*Problem description*.
Can you present the lines below as a Markdown table with the columns Row and Line, starting at the line that contains "Locate an element on the screen. The" and ending at the line that contains "coordinates (356, 529)."? Number each row, and leave out any blank lines.
* begin *
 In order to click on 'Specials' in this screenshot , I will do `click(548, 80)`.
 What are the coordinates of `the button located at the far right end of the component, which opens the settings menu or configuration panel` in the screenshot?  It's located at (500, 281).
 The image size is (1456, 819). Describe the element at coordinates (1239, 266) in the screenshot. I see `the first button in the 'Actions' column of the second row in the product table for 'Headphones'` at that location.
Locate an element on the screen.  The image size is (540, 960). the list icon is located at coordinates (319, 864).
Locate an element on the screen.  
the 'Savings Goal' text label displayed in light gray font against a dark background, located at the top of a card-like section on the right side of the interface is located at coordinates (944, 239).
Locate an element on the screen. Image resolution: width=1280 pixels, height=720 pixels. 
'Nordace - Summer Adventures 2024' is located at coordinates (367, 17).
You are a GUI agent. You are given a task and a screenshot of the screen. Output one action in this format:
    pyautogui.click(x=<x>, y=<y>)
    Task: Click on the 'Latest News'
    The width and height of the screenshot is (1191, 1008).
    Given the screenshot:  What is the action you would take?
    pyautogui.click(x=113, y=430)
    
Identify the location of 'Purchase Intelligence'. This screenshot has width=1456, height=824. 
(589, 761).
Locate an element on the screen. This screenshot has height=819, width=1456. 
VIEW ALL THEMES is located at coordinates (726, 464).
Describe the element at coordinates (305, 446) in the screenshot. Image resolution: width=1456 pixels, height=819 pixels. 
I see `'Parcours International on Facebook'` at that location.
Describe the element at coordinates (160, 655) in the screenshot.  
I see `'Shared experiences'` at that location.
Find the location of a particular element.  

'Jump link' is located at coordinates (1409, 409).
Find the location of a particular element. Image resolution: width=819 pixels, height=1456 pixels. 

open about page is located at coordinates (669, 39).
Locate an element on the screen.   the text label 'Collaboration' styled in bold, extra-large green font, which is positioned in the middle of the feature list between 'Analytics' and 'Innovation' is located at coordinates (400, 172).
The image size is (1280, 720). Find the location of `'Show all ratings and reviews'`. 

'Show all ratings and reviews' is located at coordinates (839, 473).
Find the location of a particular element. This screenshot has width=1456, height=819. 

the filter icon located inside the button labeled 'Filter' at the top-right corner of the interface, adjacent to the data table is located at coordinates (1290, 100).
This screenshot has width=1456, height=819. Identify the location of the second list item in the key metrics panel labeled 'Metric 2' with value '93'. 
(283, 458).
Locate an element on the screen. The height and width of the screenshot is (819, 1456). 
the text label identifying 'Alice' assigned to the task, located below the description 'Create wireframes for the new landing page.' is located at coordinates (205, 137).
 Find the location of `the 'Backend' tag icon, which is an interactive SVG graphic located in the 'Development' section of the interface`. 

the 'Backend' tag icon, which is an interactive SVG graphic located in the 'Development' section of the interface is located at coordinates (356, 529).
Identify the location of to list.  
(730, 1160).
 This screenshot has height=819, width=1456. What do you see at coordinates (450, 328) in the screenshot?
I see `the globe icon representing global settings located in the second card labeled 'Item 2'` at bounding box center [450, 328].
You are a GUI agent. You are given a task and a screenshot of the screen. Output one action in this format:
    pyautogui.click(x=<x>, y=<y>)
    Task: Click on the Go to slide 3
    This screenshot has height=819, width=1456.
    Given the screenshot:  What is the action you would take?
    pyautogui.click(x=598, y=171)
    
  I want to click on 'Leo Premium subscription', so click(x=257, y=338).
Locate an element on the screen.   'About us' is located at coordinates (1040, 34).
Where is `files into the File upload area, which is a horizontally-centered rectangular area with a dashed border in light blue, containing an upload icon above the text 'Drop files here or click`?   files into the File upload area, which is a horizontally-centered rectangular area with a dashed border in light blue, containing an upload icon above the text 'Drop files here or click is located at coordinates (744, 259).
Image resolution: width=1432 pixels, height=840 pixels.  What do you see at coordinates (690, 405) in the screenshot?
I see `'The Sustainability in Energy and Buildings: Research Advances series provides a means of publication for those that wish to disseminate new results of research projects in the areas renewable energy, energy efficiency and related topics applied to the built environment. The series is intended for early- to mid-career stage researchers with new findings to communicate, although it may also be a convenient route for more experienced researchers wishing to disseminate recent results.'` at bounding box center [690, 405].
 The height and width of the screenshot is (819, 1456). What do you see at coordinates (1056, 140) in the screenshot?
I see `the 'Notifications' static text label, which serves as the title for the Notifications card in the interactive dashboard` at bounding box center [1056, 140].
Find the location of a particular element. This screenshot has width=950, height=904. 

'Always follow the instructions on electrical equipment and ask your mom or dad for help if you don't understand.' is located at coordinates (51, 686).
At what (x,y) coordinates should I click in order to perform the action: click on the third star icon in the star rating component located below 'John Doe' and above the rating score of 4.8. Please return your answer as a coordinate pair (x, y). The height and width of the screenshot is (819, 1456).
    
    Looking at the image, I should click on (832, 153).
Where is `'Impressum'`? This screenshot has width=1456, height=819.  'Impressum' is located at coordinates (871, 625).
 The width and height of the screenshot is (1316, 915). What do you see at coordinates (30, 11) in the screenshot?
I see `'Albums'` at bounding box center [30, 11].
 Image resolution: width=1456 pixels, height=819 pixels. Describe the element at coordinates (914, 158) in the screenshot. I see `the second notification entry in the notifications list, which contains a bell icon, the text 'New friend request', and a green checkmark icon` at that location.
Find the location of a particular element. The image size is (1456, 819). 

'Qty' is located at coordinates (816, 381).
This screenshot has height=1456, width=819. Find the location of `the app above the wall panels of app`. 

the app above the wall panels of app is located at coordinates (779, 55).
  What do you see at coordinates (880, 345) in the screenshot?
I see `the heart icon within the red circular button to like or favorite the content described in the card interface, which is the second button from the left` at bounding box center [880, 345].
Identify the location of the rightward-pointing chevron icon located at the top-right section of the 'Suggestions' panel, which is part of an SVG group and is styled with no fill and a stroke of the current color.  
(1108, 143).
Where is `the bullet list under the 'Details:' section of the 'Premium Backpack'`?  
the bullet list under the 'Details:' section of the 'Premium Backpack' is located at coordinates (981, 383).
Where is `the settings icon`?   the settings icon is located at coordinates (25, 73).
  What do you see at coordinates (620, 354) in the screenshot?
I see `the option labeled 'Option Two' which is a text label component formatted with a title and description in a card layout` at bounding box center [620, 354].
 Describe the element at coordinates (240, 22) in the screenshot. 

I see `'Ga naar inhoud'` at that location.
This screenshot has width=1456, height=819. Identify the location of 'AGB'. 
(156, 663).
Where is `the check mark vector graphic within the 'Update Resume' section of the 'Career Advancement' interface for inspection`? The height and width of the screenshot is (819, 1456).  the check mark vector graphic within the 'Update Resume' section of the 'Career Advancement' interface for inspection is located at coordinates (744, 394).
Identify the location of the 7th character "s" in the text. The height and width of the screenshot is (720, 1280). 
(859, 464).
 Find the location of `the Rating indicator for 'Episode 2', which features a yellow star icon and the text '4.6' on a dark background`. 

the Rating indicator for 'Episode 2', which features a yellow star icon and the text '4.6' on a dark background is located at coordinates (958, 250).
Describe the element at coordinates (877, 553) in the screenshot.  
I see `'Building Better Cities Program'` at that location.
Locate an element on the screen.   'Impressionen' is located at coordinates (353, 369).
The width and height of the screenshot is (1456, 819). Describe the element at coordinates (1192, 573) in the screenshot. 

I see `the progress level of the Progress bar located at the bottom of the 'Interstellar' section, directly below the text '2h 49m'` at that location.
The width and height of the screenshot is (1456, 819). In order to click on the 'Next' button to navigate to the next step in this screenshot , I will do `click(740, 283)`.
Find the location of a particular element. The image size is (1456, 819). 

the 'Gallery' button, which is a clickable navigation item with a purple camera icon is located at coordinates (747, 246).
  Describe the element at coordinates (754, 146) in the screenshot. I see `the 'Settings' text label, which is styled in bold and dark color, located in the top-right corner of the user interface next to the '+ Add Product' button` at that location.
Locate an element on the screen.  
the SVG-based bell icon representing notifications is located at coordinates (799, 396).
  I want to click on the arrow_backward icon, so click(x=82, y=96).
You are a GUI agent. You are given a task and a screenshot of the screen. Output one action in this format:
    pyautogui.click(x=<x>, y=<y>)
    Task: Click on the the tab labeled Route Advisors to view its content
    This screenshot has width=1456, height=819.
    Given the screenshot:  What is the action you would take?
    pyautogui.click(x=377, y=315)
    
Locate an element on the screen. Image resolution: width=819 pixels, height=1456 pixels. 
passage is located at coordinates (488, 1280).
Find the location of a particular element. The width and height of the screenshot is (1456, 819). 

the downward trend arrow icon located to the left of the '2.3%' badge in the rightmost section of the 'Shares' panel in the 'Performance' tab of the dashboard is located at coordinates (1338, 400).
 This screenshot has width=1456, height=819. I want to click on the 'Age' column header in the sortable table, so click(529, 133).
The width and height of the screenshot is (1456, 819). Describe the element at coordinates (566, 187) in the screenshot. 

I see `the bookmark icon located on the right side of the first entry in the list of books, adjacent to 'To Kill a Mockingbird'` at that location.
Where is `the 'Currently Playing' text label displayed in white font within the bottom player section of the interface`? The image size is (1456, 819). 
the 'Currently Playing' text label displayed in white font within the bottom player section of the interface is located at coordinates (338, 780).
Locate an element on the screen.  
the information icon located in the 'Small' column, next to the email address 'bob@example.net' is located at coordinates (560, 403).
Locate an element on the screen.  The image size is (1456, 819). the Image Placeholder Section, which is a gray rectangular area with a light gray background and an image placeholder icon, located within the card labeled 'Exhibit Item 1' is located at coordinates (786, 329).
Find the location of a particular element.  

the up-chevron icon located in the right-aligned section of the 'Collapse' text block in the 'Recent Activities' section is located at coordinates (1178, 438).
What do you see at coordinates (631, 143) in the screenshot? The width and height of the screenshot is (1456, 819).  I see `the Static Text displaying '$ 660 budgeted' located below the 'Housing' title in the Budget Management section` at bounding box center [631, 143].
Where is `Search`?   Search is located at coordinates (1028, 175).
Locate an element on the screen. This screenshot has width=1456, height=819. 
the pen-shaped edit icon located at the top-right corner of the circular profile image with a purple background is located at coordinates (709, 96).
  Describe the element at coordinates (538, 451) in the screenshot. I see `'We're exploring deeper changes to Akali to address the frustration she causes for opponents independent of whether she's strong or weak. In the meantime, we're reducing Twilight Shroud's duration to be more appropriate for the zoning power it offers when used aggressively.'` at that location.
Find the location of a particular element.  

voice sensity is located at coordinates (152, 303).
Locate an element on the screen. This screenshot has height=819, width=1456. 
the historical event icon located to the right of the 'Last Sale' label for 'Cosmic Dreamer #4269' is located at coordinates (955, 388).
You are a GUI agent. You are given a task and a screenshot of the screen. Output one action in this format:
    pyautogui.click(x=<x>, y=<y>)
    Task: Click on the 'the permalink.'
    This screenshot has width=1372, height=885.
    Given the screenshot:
* end *
*Result*.
| Row | Line |
|---|---|
| 1 | Locate an element on the screen. The height and width of the screenshot is (819, 1456).  |
| 2 | the text label identifying 'Alice' assigned to the task, located below the description 'Create wireframes for the new landing page.' is located at coordinates (205, 137). |
| 3 |  Find the location of `the 'Backend' tag icon, which is an interactive SVG graphic located in the 'Development' section of the interface`.  |
| 4 | the 'Backend' tag icon, which is an interactive SVG graphic located in the 'Development' section of the interface is located at coordinates (356, 529). |